(Beginning of Excerpted passage)

Boeing should be required to enhance training for pilots of 777s to “improve flight crew understanding of autothrottle modes and automatic activation system logic,” the U.S. National Transportation Safety Board (NTSB) says.
The recommendation is one of 27 included in the NTSB’s final report on the July 6, 2013, crash of an Asiana Airlines 777 when it struck a seawall during approach to San Francisco International Airport. The crash killed three of the 307 people in the airplane, and 49 others were seriously injured. The airplane was destroyed.
The NTSB said the probable cause of the crash was the flight crew’s “mismanagement of the airplane’s descent during the visual approach, the pilot flying’s unintended deactivation of automatic airspeed control, the flight crew’s inadequate monitoring of airspeed and the flight crew’s delayed execution of a go-around.”
The NTSB’s investigation of the accident prompted its issuance of 15 safety recommendations to the U.S. Federal Aviation Administration (FAA), including one that calls on the FAA to require Boeing to develop the enhanced 777 training and another that says the agency should require operators and trainers to provide the training to 777 pilots.
Other recommendations to the FAA said that the agency should require Boeing to include in the 777 crew training manual “an explanation and demonstration of the circumstances in which the autothrottle does not provide low-speed protection” and convene a panel of experts to identify the most effective methods of training flight crews in using automated systems for flight path management.
Other recommendations — among them, dealing with the need to comply with standard operating procedures, the need to give Asiana pilots more opportunities for manual flight and the need for improved emergency communications — were issued to Asiana, Boeing, the Aircraft Rescue and Firefighting Working Group and the city and county of San Francisco.
A full discussion of the NTSB final report will be included in the October issue of AeroSafety World.
Southwest Airlines is facing a proposed $12 million civil penalty because of the U.S. Federal Aviation Administration’s (FAA’s) charge that it failed to comply with federal regulations in making repairs on three Boeing 737s.
Southwest has 30 days from its notification of the FAA’s proposed action to respond.
The FAA said in a statement released in late July that Southwest had conducted “extreme makeover” alterations beginning in 2006 to eliminate the potential for cracks in the skin of 44 airliners. The airline’s contractor, Aviation Technical Services (ATS), did not comply with required procedures in replacing fuselage skin and in stabilizing the airplanes on jacks, the FAA said.

(End of Excerpted passage)
(Beginning of The data)

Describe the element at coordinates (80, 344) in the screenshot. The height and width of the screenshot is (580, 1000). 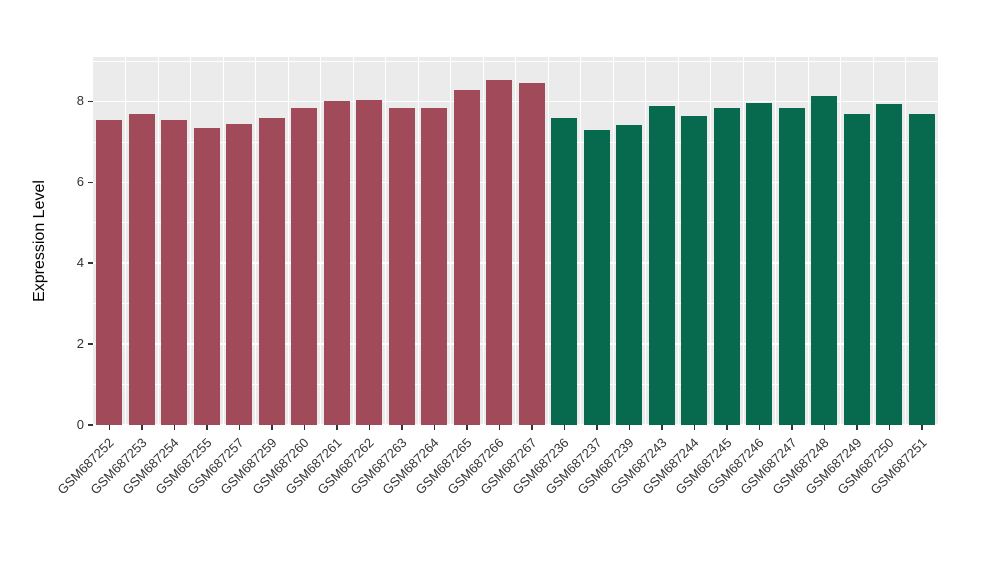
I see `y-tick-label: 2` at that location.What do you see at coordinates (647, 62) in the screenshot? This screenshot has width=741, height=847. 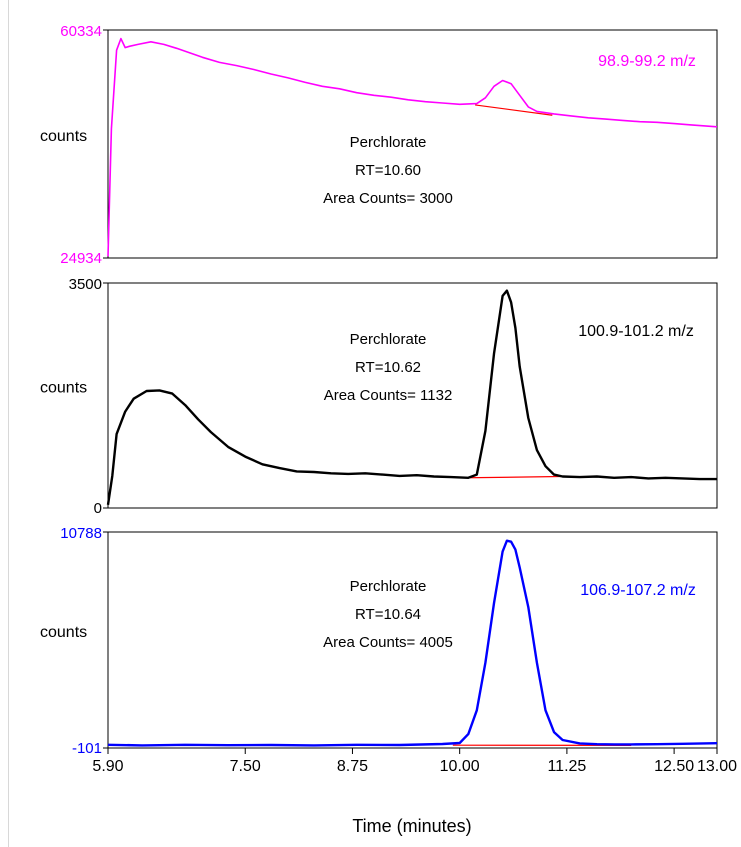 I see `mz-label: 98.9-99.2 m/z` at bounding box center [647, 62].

(End of The data)

■ What to do ■
In the aviation safety news passage, list every factor the NTSB named as part of the probable cause of the Asiana Airlines 777 crash.

■ Written answer ■
- The flight crew's mismanagement of the airplane's descent during the visual approach
- The pilot flying's unintended deactivation of automatic airspeed control
- The flight crew's inadequate monitoring of airspeed
- The flight crew's delayed execution of a go-around